Dermoid cysts are usually located on the midline, while this cyst originated on the left side of the oral floor and spread to the pharyngeal space.4,15 Heterogeneous contents have been reported in dermoid cysts, which contain skin adnexa in the cyst wall,16 while epidermoid cysts have not been reported to show such heterogeneity on MRI. The two different viscosity components in the cyst in this case both had acellular histological findings.
The treatment for dermoid and epidermoid cysts is total resection. The topographic relationship between the mylohyoid muscle and the cyst determines the approach of the resection: orally or through a cervical skin incision.
The mylohyoid muscle separates the sublingual space from the submental and submandibular spaces.

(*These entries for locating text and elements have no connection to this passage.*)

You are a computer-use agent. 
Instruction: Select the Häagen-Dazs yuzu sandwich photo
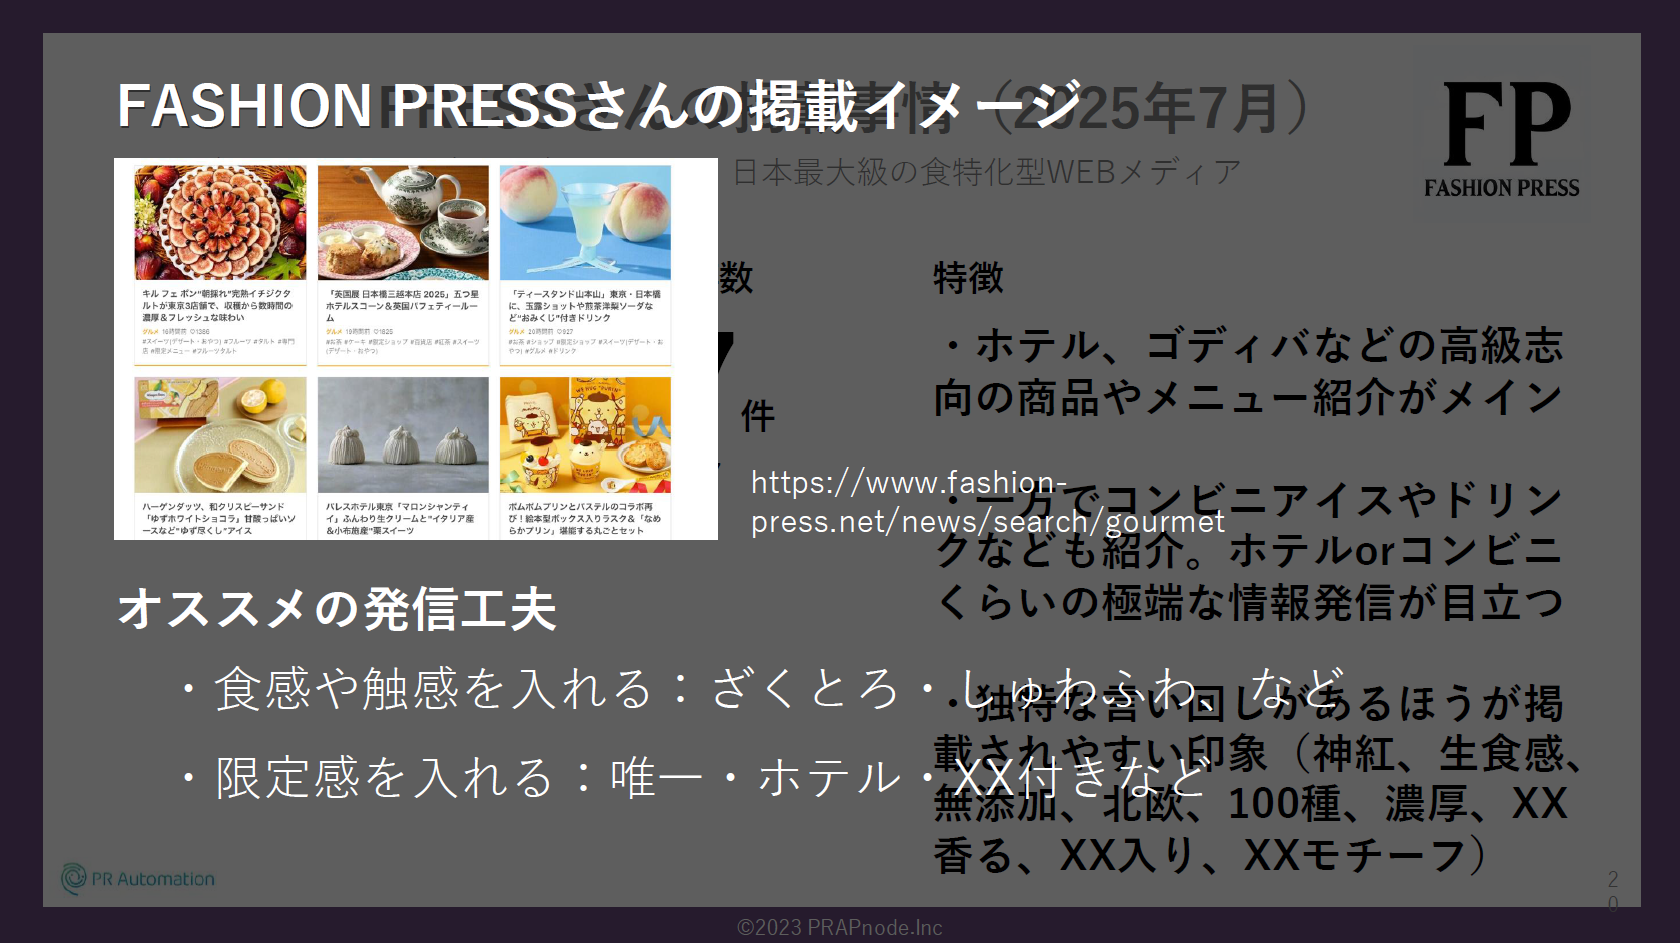click(220, 435)
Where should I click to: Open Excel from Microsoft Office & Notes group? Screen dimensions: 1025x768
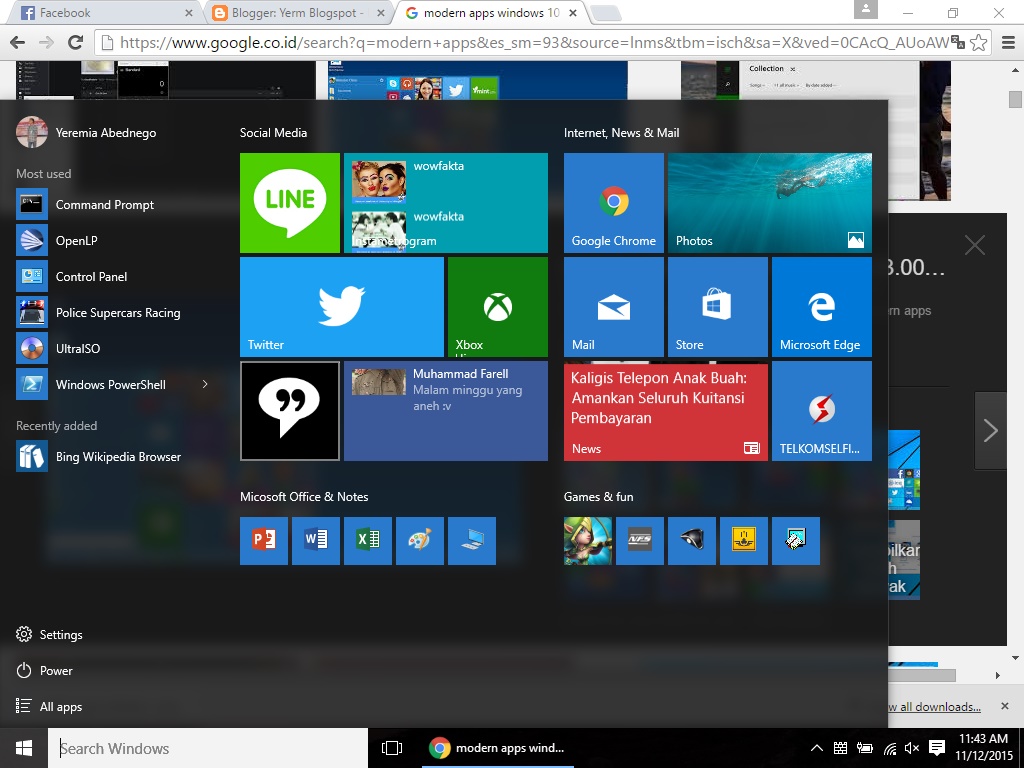pyautogui.click(x=367, y=540)
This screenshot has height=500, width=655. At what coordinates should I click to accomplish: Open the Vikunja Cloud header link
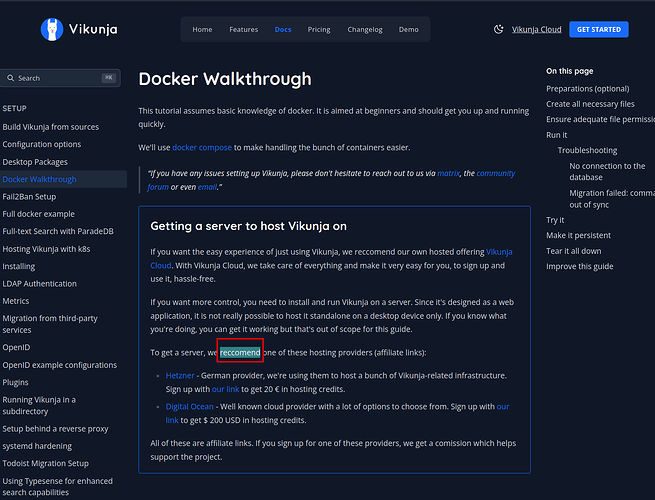(x=536, y=30)
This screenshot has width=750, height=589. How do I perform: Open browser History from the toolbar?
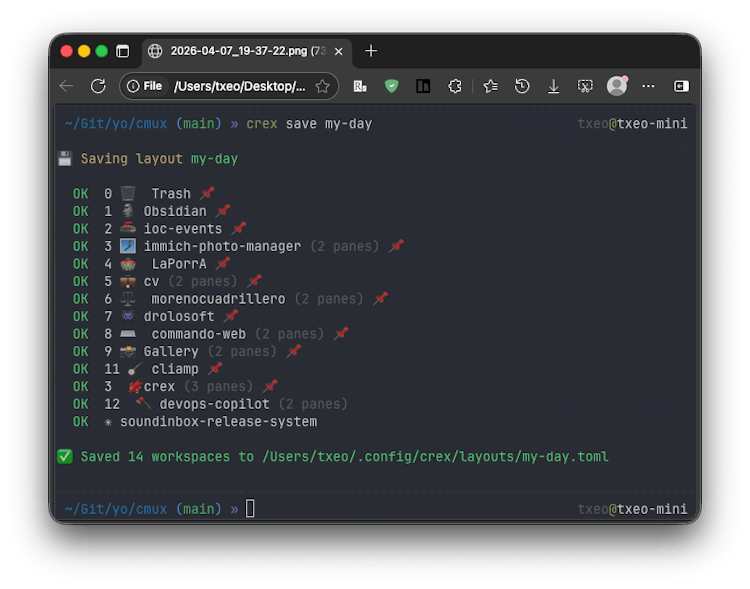[522, 86]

Tumors above the mylohyoid muscle can be resected by the intraoral approach, whereas those below the mylohyoid muscle and large tumors with spread to the pharyngeal space can be approached via a cervical skin incision.17,18 In this case a 4.5 cm cervical skin incision was selected, because the tumor measured over 10 cm and extended to the upper and lower aspects of the mylohyoid muscle. The epidermoid cyst was completely removed with no oral mucosa defect and no complications. Gentle surgical handling enabled complete removal with a small incision. Repeated infections cause severe adhesions of tumor to surrounding tissues. Therefore, the surgical approach should be selected by considering tumor size, infection history, patient age, and tumor location.
Conclusions
Only 1 to 2% of all dermoid cysts arise in the sublingual region. FNAC and MRI findings were useful in the present case for showing that the tumor characteristics and extension to the pharyngeal space with a smooth margin presenting the ectodermal origin tumor. OK-432 has been less effective in treating cysts for thicker walls with squamous epithelium such as dermoid or epidermoid cysts. Surgical complete resection with small incision is useful for treatment in epidermoid cyst extended to the upper and lower aspects of the mylohyoid muscle in the oral floor.